▸ **Selected extract**
________________________________________

The insurer’s rights are excluded according to secc. 19 paras. 2–4 VVG if the insurer was aware of the unrevealed risk factors or the erroneous representation (sec. 19 para. 5 sentence 2 VVG; the burden of proof lies with the policyholder). In this respect, policyholders often invoke that the involved agent of the insurer was aware of a notifiable fact (for example a previous illness) and, on top of that, did expressly advise the policyholder not to mention this fact in the insurer’s questionnaire. According to secc. 69, 70 and 72 VVG the knowledge of the agent is equivalent to the knowledge of the insurer, since the agent is to be considered as being “eye and ear of the insurer”, with the result that the duty not to misrepresent is properly fulfilled to this extent.Footnote 87 The same applies to a statement of the policyholder vis-a-vis the physician being engaged by the insurer.

6.2 What is the insurer’s remedy in case an insured breached his/her post-contractual disclosure duty (“all or nothing” rule or partial discharge)?

________________________________________

▸ **Task directions**
Can you extend the passage on insurance disclosure duties under the VVG, picking up right after its final heading?

[Items from a dataset]
________________________________________

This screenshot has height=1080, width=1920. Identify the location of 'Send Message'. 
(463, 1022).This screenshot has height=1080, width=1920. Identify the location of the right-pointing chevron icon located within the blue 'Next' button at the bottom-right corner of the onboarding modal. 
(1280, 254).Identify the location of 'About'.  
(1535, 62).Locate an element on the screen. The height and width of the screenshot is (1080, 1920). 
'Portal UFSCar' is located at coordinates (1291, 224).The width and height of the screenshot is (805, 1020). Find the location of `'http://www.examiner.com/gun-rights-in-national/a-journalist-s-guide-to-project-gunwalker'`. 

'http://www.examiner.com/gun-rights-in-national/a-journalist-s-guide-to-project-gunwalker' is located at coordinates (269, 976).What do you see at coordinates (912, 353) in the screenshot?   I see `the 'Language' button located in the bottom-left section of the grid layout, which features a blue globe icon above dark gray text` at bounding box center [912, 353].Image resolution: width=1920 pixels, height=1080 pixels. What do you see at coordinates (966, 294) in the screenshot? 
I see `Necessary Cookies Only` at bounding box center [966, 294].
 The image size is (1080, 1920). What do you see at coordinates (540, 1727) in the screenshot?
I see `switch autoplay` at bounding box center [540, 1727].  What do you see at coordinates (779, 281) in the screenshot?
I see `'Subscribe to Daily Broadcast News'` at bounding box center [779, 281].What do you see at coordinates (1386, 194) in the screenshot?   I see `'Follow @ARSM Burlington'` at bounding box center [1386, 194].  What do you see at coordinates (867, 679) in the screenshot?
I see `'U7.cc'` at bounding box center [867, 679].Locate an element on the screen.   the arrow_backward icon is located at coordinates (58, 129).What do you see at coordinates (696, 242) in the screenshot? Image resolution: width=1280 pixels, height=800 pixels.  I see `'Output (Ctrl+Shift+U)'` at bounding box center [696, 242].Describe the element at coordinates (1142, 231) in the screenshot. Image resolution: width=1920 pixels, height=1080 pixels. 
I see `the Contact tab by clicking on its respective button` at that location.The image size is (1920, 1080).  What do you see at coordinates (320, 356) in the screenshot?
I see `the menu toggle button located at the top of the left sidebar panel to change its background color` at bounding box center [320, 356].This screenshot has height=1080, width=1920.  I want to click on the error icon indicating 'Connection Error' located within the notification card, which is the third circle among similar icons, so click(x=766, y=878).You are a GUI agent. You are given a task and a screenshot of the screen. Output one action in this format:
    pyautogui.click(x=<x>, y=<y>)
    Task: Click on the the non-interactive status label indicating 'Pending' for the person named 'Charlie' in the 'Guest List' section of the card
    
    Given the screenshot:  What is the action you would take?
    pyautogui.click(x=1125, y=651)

________________________________________

▸ **Response area**
Secc. 24–26 VVG stipulate the remedies for breaches of post-contractual disclosure duties of the policyholder. In line with the general deliberations on breaches of Obliegenheiten (see with regard to the meaning of the term above) set out in sec. 28 VVG, these remedies are termination (Kündigung), contractual adjustment (Vertragsanpassung) and release from liability (Leistungsfreiheit). Thereby, the remedy of termination is drafted as a basic remedy and its requirements (stipulated by sec. 24 VVG) are also to be met in case of a contractual adjustment (prescribed by sec. 25 VVG). Finally, any release of the insurer from its liability (possible under sec. 26 VVG) additionally requires that the termination period has not already expired (sec. 26 para. 3 no. 2 VVG).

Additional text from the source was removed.